# PROVIDED TEXT:
========================================================================

Jurisdiction: South Carolina
Decision Date: 1919-01-11
Citations: 111 S.C. 309
Docket Number: 10113
Parties: NAUFUL v. NATIONAL LOAN & EXCHANGE BANK OF COLUMBIA.
Judges: 
Reporter: South Carolina Reports
Volume: 111
Pages: 309–321

Head Matter:
10113
NAUFUL v. NATIONAL LOAN & EXCHANGE BANK OF COLUMBIA.
(97 S. E. 843.)
1. Evidence — What Constitutes “Proof.” — In general, any fact or circumstance which leads the mind to the affirmative or negative of any proposition constitutes “proof.”
2. Evidence — Parol Evidence Relating to Collateral Writings.— Where a writing relates to a collateral circumstance, and an inference favorable to the party arises out of the fact of its execution and existence and not out of its particular contents, parol evidence is admissible.
3. Banks and Banking — -Check on Oren Account — -Payment prom Savings Account. — Where balance in plaintiff’s open account was insufficient to pay check drawn thereon when presented, defendant was not bound to pay check by supplementing deficiency from plaintiff’s savings account.
Before Whaley, County Judge, Richland, July Term, 1917.
Affirmed.
Action by Lillie Nauful against the National Loan and Exchange Bank of Columbia. Verdict for defendant, and plaintiff appeals.
The following are the exceptions to be reported:
1. Because the Court erred in allowing the defendant to offer in evidence, over the objection of the plaintiff, the letter purporting to be written from the Federal Reserve Bank of Richmond to the defendant bank in this case; said letter being merely hearsay, and not admissible against the plaintiff in this action.
2. Because the Court erred in allowing said letter to be introduced in evidence, over the objection of the plaintiff, for the following reasons:
(a) It was purely hearsay testimony, being a mere declaration of the bank in Richmond to the bank in Columbia, and not competent against plaintiff, or binding on her in any way.

========================================================================

# DATA:
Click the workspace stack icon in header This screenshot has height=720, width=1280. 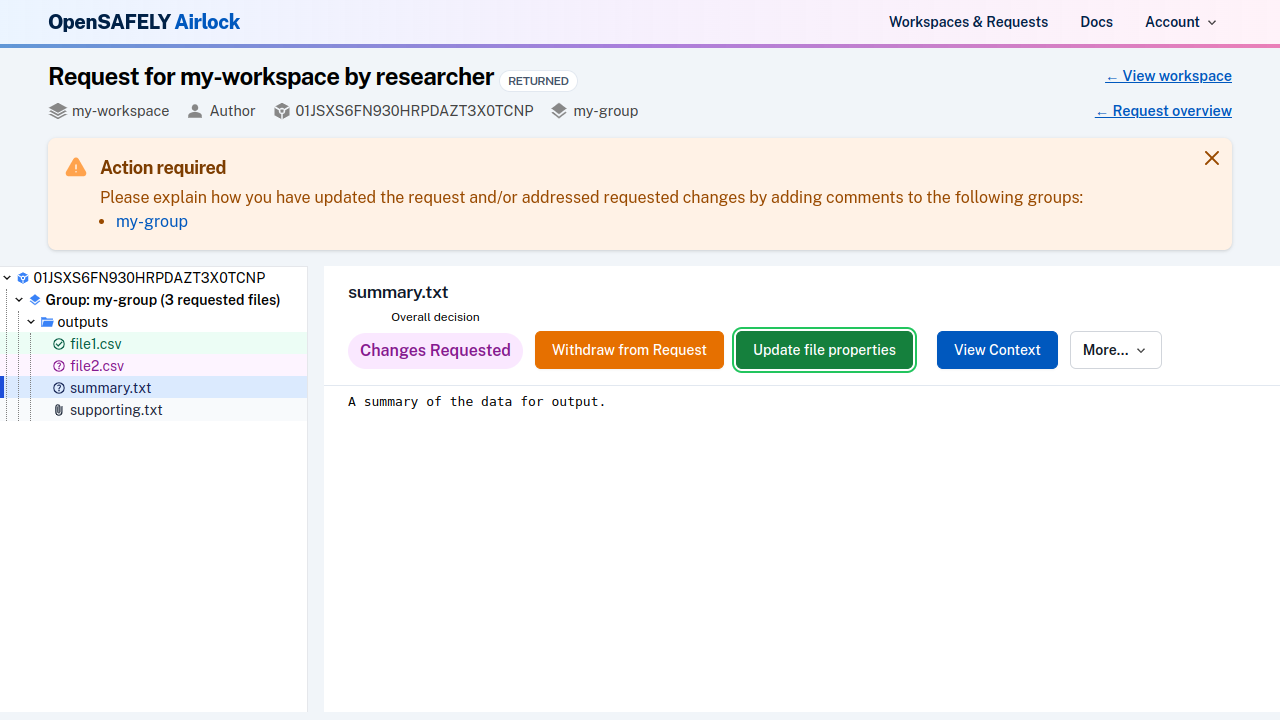pos(58,111)
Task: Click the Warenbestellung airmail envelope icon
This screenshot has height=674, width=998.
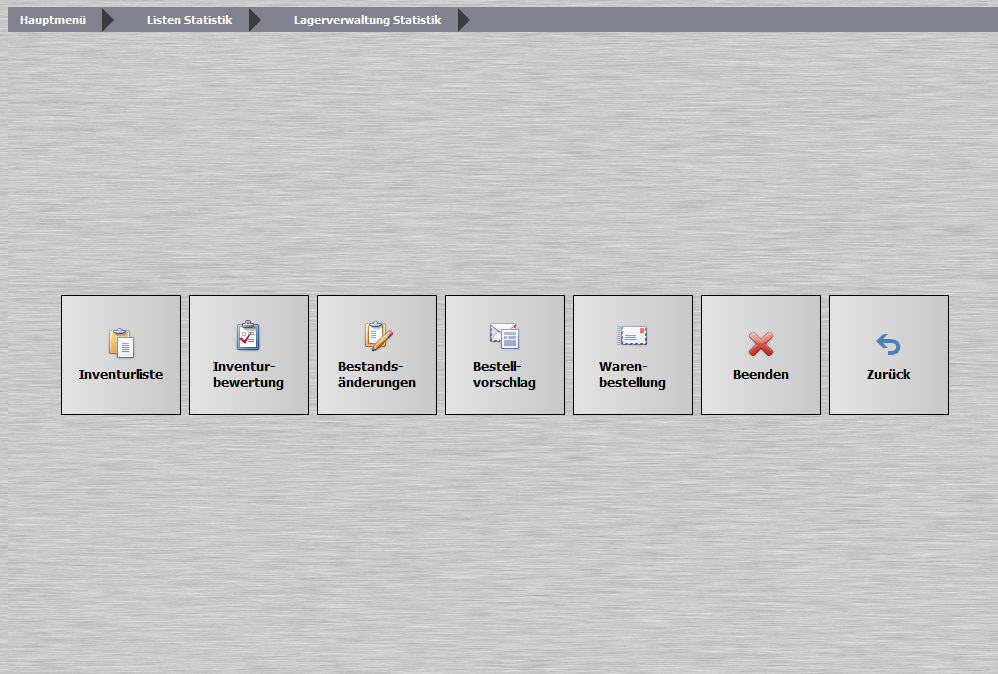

========================================================================

# PROBLEM STATEMENT:
In the court case text, who brought the action against the National Loan and Exchange Bank of Columbia?

# EXPECTED OUTPUT:
Lillie Nauful